Spring Security：跨域传递会话

Question

我正在开发一个 Web 应用程序，该应用程序必须使用不同的域才能通过 http 和 https 进行访问。现在我面临以下问题：当用户访问 http 域时，会话中存储了一些信息。当用户转换到 https 时，用户所属会话的信息会丢失（因为会话 ID 存储在与 http 域关联的 cookie 中）。

在用户切换域后，我如何才能将正确的会话重新附加到用户？

是否可以在发送由 requires-channel="https" 引起的重定向之前执行一些 java 代码？

编辑：我在想 Spring Security 中可能有一些特定的东西可以使用，但到目前为止我无法在文档中找到任何东西。

编辑 2： 刚刚发现我可能需要做的是将 ChannelProcessingFilter 替换为自定义实现。但我不知道我必须做些什么才能让 Spring Security 接受我的新类而不是默认的 ChannelProcessingFilter。

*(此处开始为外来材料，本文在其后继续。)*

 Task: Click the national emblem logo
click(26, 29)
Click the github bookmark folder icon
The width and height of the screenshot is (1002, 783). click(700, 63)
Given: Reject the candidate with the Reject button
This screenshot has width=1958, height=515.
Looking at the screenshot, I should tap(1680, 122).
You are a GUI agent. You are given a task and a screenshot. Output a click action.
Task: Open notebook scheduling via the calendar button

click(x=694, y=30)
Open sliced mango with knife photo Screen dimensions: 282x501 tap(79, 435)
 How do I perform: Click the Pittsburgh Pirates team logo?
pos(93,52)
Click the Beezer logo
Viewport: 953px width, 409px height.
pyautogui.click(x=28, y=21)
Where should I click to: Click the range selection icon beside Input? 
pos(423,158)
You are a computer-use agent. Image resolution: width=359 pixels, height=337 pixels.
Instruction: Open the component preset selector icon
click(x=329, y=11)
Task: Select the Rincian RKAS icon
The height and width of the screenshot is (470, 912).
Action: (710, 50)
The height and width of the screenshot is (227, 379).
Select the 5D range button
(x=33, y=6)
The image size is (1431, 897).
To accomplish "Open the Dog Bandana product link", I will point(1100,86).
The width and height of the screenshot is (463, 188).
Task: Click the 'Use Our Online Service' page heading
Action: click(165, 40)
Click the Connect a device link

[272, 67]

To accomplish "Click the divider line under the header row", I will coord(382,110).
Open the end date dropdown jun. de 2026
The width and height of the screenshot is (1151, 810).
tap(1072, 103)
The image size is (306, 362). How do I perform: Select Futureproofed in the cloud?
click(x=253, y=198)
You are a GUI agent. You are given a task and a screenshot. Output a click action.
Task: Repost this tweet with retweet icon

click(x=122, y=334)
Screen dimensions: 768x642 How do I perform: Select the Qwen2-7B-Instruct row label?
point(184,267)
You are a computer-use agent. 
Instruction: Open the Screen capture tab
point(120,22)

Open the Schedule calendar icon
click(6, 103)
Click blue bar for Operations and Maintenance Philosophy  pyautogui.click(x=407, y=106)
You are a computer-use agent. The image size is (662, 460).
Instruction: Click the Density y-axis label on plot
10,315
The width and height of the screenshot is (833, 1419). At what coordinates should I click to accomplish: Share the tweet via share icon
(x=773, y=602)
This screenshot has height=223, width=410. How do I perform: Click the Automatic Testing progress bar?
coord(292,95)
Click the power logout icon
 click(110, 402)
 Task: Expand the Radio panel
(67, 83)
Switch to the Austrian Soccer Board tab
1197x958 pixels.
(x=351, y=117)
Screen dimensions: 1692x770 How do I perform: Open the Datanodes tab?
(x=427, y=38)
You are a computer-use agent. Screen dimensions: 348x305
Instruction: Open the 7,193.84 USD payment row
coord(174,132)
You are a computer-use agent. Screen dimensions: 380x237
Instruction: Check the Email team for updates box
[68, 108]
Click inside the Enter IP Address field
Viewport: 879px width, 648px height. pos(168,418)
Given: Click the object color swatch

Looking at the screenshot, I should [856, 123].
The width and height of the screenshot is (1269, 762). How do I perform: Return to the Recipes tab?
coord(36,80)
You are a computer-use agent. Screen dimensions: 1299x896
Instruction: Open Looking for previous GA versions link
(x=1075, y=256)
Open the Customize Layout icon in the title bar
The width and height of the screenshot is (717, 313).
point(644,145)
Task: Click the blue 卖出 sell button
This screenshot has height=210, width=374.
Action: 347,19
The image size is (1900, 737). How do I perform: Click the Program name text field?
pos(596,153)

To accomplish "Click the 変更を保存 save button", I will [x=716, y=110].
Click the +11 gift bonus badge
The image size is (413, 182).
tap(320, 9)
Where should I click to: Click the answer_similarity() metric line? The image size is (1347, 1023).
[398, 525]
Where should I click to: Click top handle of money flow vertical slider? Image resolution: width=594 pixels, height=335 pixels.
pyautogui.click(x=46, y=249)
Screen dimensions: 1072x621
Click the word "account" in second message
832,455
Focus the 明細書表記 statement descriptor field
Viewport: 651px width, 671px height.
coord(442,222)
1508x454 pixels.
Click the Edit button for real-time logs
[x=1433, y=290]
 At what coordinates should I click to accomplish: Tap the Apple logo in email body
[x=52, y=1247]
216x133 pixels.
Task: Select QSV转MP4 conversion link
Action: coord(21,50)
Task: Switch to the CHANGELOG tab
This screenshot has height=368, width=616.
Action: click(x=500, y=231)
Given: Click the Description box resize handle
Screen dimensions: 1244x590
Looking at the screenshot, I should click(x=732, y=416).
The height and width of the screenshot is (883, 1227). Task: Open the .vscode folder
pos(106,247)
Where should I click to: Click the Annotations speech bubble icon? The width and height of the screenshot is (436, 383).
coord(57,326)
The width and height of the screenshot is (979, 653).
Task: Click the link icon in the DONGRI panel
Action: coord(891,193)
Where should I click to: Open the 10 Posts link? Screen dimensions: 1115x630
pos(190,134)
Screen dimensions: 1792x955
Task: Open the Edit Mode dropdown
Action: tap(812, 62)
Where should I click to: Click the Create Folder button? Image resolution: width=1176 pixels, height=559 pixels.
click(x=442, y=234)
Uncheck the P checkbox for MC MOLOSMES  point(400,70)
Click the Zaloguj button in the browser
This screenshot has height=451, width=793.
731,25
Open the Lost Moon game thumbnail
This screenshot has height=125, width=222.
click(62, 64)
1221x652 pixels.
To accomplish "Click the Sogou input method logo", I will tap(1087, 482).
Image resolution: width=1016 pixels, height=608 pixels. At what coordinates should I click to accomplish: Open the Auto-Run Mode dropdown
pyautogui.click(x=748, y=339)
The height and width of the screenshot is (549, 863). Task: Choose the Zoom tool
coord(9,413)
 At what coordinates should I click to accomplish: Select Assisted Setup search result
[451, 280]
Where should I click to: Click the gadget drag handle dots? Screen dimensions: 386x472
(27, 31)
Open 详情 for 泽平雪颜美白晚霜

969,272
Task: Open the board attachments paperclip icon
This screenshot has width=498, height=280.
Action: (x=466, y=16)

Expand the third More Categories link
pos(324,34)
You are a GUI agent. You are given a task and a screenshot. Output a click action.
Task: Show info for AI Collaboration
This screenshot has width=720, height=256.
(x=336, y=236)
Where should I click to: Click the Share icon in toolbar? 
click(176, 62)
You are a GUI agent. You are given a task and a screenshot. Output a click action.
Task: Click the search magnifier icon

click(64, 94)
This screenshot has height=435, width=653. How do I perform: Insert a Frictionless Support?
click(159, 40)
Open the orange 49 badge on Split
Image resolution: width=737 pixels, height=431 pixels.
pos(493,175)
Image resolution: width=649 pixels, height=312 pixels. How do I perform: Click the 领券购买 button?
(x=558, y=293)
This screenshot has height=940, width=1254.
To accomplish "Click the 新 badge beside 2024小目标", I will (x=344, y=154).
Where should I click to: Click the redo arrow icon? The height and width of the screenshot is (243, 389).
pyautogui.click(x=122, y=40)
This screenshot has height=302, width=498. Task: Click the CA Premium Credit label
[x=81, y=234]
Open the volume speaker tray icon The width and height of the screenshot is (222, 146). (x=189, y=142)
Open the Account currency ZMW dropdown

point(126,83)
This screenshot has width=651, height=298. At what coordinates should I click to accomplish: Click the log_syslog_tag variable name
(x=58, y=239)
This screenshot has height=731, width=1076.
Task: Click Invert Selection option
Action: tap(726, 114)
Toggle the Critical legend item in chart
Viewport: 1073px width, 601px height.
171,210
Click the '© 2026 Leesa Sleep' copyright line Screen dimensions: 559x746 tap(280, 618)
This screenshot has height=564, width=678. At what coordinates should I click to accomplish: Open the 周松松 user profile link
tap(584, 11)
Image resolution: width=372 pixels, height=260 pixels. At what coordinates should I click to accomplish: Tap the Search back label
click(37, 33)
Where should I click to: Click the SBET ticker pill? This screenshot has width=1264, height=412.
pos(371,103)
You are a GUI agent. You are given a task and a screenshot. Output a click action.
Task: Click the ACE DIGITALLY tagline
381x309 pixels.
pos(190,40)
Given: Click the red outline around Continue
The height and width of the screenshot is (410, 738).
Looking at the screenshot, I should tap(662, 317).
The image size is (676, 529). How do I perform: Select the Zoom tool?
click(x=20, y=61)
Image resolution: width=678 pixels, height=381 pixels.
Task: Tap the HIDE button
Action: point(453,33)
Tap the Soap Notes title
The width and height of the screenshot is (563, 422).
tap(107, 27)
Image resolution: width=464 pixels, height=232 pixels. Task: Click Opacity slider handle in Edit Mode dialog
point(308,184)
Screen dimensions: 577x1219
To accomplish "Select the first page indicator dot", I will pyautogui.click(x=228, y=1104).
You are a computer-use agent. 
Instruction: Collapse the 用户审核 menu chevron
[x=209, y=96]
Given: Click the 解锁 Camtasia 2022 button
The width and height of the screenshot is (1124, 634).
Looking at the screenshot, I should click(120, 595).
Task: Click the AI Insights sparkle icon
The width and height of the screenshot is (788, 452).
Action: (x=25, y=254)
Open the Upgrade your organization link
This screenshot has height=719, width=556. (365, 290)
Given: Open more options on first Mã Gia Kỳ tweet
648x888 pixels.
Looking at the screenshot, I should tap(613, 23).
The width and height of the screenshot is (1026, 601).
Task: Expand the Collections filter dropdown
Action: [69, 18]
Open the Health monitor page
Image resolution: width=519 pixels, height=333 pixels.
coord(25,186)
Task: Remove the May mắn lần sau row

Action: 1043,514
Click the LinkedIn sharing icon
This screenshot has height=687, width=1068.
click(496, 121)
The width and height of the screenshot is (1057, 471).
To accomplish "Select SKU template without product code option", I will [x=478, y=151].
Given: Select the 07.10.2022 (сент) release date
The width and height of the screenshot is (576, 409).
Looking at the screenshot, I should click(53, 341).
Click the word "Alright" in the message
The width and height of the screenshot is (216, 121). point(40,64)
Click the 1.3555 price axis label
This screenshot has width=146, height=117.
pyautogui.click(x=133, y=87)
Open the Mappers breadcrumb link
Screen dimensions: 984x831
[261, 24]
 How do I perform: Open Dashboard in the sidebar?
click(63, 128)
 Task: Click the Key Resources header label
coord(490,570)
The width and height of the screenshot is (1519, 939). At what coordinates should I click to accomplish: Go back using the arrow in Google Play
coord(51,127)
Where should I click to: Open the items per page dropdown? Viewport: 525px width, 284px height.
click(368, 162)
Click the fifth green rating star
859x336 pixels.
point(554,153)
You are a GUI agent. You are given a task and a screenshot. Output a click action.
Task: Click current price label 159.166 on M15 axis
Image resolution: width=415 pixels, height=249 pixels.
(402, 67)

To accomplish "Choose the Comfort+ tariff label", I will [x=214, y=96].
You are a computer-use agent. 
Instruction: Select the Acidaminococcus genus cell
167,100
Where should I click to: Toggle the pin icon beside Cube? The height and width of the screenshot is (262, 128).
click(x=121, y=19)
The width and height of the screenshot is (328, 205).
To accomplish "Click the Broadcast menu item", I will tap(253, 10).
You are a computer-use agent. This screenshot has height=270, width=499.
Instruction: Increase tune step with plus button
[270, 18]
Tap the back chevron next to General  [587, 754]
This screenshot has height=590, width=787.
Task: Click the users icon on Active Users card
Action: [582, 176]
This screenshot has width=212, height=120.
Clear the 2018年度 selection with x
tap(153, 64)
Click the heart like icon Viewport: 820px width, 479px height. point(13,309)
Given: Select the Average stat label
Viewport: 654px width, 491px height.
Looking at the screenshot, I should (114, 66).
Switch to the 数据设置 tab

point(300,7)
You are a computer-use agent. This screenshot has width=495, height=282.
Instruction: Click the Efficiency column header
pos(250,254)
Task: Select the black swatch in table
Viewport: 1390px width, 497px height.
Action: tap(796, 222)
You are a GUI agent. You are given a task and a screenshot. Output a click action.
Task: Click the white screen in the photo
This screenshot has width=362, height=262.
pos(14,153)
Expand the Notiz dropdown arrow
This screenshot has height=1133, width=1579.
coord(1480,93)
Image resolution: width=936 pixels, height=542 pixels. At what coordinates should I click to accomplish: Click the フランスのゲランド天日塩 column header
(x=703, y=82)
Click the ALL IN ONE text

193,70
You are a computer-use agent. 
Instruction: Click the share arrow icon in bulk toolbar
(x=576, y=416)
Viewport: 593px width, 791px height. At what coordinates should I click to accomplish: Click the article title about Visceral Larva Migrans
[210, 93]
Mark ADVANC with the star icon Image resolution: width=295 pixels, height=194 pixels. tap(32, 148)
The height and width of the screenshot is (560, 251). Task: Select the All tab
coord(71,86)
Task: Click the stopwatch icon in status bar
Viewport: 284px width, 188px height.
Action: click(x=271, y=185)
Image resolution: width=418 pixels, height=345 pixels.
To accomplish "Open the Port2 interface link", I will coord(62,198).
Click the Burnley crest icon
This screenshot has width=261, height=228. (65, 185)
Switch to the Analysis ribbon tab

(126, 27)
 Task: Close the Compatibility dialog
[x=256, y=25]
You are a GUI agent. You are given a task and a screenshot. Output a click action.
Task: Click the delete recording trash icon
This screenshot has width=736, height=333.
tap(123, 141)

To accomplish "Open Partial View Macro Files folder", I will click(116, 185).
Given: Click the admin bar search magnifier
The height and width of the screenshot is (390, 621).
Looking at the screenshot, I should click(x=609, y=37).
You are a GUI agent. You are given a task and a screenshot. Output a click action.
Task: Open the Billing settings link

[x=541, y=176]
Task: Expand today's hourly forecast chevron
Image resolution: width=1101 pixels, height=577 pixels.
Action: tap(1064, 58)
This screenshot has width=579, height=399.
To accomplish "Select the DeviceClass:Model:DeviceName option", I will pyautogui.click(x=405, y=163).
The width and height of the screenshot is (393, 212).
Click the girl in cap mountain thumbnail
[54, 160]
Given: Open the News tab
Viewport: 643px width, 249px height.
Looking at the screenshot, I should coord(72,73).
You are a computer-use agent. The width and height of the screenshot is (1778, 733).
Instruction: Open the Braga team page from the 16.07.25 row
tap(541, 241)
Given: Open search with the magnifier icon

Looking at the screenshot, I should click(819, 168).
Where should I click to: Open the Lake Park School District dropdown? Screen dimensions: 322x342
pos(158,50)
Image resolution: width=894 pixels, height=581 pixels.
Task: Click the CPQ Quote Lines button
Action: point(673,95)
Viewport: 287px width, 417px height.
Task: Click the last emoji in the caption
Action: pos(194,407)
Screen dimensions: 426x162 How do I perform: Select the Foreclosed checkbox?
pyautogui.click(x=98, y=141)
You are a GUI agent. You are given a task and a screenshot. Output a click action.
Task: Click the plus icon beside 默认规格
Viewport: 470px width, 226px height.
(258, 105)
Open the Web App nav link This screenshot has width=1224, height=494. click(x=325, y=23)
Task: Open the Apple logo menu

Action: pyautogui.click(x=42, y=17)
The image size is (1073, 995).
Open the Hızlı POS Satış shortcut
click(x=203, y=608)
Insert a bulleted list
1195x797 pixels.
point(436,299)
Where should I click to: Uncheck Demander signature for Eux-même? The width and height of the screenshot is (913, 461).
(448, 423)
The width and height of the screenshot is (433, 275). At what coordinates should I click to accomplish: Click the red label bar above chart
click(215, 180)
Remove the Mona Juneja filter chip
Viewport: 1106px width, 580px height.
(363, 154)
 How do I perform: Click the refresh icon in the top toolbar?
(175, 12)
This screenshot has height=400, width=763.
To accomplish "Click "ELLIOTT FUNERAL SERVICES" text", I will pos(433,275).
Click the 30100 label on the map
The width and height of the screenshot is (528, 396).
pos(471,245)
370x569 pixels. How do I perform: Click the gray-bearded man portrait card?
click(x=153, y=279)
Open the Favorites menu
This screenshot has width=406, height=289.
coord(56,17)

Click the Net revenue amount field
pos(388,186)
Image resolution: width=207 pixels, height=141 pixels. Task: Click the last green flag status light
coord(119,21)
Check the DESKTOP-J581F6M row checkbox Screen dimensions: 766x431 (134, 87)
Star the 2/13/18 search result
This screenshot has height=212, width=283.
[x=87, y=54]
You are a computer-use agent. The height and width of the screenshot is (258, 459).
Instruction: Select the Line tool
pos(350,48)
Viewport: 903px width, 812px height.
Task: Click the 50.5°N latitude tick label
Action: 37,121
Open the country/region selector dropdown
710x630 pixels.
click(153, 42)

注意：我使用的是 Spring 3.0。

Answer 1

查看这篇文章以获取相关信息/解决方案 - Session lost when switching from HTTP to HTTPS in PHP

Answer 2

我们通过提供一个自定义 ChannelProcessor 解决了这个问题，该 ChannelProcessor 在默认 ChannelProcessor 之前执行并发送包含 jsessionid 作为 URL 参数的重定向。然后默认 ChannelProcessor 使用此 URL 并将另一个重定向发送到 http 域。

要将 URL 参数更改回会话 ID 的“;”格式，我们在 apache 中有一些额外的指令：

Header edit Location ^(.*)\?jsessionid=([^&]*)&(.*)$ $1;jsessionid=$2?$3
Header edit Location ^(.*)\?jsessionid=([^&]*)$ $1;jsessionid=$2 

然后由 tomcat 评估 URL，并在不同的域上继续相同的会话。